One of the most vexing problems for any religious tradition which asserts exclusivity claims is the problem of sincere believers in other faiths. Evangelicals are confronted by Mormons with firm convictions that the Book of Mormon is authentic scripture. Mormons must grapple with situations in which people report a witness that the Catholic church is the true one. Christians who hold that Christ is the only way to know God are posed with the problem of people who report encountering God in Islam. And so forth.
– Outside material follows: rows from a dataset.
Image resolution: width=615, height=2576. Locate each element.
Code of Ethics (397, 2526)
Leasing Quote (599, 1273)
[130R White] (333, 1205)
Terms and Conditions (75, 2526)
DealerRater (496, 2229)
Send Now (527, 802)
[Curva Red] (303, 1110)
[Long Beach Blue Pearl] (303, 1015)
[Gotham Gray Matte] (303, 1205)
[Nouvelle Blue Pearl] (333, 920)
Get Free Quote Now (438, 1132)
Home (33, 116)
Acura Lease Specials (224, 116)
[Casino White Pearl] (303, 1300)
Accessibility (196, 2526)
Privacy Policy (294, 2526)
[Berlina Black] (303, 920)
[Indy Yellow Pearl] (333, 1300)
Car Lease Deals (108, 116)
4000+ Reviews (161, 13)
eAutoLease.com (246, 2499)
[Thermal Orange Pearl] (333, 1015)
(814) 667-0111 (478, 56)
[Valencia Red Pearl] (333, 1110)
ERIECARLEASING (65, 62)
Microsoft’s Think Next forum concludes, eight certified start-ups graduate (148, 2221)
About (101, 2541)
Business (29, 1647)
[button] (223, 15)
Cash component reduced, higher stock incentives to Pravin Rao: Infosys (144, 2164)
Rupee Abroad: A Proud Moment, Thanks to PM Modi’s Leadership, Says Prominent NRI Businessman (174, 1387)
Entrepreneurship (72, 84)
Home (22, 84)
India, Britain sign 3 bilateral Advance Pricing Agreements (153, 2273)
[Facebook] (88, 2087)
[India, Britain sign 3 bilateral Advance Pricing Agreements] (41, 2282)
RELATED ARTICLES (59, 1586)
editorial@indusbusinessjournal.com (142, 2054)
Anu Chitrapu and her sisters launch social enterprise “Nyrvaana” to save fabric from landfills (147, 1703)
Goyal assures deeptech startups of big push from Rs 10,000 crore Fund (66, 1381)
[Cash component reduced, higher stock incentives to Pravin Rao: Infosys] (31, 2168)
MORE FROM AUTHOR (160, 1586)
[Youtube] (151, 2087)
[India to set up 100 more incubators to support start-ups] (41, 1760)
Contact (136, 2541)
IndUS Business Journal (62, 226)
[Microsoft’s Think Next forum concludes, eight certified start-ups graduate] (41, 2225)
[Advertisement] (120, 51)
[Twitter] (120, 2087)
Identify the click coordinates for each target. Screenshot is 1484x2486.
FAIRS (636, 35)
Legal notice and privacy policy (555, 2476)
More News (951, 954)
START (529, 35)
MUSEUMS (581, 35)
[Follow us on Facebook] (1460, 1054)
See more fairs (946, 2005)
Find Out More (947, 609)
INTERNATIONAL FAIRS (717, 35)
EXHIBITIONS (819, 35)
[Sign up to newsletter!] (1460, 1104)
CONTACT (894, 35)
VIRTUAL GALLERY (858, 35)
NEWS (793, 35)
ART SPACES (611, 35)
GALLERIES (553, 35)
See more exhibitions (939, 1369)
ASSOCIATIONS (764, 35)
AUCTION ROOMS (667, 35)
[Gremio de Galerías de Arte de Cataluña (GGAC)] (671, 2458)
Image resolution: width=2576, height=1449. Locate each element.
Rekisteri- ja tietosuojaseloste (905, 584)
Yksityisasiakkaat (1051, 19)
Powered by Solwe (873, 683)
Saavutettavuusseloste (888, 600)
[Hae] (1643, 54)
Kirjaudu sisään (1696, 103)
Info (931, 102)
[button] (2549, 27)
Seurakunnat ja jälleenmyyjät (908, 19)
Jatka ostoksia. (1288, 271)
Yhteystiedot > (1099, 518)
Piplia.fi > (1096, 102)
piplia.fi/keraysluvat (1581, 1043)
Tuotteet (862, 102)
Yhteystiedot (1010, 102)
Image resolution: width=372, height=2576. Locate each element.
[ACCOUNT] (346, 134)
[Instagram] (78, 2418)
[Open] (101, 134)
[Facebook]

It seems rather harsh for God to punish people for not having the good fortune to end up with the right beliefs, especially given the ambiguity of mortality. I see this as a problem with any evangelical soteriology that condemns people to hell if they don’t have the right beliefs about Christ. If God is not capricious, the only way this practice could theologically make sense, it seems to me, is if those who hold the wrong beliefs on some level know that they’re wrong, and nonetheless choose to cling to them. And I have occasionally heard theories proposed in an LDS context that rest on the assumption that deep down, everyone knows the truth (i.e., that the church is true). For example, I’ve encountered the assertion that Catholics are jealous of our real priesthood (because of course they know it’s real), and that’s why they place obstacles to our practice of baptisms for the dead. Or it might be assumed that those who have doubts only do so because they’re denying what on some level they really know. But one of the things I appreciate in LDS theology is that you don’t get condemned for not having the right beliefs, and that this life isn’t the only place to encounter truth and have the option of accepting it.
So I don’t think the assumption that people are holding their beliefs in bad faith is fair—not as a tactic used against Mormons, or by Mormons. I’m a Star Wars fanatic, but I do think it’s rather convenient that in that world, the bad guys self-identify as such. Darth Vader chooses the Dark Side of the Force; he doesn’t understand himself as following the good path. In our world, however, things are much messier. In the lessons on persecution in the Joseph Smith manual, I was somewhat taken aback by the assumption that the only reason people would fight against the church was because the wicked always fight against the righteous. I’m not sure it’s all that helpful to frame things in that way. We might disagree drastically with the beliefs of other people, but I think we can do better than to jump to the conclusion that they’re deliberately choosing the wrong.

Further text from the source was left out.